START Data section

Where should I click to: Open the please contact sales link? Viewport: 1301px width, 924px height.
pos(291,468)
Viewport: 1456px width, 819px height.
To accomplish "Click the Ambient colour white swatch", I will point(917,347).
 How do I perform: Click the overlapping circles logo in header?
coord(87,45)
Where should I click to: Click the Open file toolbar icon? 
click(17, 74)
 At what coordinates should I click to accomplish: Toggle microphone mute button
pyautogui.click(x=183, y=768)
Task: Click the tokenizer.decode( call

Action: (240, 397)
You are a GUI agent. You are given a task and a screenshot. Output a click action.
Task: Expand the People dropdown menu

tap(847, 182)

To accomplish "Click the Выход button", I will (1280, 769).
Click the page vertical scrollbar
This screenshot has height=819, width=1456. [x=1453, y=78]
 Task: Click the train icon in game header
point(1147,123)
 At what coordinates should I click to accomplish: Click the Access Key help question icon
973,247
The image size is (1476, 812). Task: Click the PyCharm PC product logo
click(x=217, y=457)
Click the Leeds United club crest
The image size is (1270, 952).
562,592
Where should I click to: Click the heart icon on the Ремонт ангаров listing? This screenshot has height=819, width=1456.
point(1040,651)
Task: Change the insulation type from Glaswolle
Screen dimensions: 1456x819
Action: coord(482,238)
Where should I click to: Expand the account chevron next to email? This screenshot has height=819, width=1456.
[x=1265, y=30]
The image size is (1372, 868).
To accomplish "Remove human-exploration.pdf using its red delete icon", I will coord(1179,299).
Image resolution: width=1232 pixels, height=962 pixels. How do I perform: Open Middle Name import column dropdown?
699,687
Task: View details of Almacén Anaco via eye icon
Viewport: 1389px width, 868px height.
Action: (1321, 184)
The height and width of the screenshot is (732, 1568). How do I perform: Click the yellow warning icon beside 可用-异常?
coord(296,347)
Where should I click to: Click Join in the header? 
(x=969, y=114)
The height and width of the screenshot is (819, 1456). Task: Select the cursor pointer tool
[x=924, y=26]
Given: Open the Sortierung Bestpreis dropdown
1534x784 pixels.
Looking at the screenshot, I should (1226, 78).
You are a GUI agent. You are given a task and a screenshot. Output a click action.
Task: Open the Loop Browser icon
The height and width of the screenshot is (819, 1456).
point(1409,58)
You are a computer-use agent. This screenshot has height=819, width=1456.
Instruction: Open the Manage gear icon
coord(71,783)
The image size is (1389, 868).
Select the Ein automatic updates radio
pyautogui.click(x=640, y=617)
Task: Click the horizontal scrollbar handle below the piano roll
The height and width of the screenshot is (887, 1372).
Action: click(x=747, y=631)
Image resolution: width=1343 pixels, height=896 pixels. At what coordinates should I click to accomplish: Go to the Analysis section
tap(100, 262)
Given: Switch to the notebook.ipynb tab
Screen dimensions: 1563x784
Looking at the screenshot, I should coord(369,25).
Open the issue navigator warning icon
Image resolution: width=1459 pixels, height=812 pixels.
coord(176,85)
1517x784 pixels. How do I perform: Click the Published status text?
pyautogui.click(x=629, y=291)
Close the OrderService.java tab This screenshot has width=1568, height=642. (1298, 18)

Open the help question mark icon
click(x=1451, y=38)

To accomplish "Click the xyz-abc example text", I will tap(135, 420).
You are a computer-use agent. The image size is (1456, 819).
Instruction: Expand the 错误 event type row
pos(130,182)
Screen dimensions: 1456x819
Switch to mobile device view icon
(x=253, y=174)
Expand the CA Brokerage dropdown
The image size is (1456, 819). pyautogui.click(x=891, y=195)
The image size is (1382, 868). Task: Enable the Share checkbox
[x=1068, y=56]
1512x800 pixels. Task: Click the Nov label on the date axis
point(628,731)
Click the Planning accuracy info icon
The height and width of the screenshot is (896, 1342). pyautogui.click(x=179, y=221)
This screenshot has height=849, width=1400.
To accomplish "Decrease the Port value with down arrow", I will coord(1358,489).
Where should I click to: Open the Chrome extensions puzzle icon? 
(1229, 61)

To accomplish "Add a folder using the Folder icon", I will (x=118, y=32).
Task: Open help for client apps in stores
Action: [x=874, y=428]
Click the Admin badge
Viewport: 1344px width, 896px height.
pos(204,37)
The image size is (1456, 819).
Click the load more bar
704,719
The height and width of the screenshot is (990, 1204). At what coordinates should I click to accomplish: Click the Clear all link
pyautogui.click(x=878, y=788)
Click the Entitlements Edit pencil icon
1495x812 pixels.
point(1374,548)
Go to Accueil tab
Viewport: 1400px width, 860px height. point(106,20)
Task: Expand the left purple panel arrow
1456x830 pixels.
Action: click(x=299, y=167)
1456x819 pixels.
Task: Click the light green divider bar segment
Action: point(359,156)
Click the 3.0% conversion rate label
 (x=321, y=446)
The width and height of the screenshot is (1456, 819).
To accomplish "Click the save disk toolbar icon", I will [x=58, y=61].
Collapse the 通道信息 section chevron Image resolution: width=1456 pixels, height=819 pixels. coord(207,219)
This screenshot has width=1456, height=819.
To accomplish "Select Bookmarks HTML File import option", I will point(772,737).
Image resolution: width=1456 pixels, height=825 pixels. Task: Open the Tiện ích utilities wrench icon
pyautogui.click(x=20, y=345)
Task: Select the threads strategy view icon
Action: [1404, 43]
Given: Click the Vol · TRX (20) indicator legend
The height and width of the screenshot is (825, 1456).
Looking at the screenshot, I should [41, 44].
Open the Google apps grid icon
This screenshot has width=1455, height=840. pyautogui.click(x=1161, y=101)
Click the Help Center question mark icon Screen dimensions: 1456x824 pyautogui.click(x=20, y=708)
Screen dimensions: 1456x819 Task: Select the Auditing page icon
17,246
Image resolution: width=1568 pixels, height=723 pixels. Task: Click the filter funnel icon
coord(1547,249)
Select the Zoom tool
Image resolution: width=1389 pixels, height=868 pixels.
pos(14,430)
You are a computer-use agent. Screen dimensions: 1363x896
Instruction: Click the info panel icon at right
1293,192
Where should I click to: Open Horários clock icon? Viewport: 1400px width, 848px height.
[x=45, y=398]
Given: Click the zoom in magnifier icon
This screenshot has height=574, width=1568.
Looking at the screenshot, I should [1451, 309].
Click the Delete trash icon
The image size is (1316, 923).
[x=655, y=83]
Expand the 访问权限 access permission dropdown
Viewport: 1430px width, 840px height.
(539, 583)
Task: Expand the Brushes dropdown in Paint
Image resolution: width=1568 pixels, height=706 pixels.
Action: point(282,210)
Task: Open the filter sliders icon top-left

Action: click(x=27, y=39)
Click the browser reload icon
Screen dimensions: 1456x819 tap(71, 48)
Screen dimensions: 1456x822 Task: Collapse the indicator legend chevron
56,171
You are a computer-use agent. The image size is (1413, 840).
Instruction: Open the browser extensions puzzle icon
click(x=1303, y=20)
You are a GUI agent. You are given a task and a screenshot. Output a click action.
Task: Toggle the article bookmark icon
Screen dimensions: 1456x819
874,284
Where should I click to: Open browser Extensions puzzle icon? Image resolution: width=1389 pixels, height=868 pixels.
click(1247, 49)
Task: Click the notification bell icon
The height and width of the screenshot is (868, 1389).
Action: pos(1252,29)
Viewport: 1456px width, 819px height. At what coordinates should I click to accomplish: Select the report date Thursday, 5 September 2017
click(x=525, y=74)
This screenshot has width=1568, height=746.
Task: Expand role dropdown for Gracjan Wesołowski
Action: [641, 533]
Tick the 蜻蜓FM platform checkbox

END Data section

Find the lines above holding the word "computer" and show them.

You are a computer-use agent. This screenshot has height=819, width=1456.
You are a computer-use agent. The image size is (1456, 819).
You are a computer-use agent. Screen dimensions: 1363x896
You are a computer-use agent. The image size is (1413, 840).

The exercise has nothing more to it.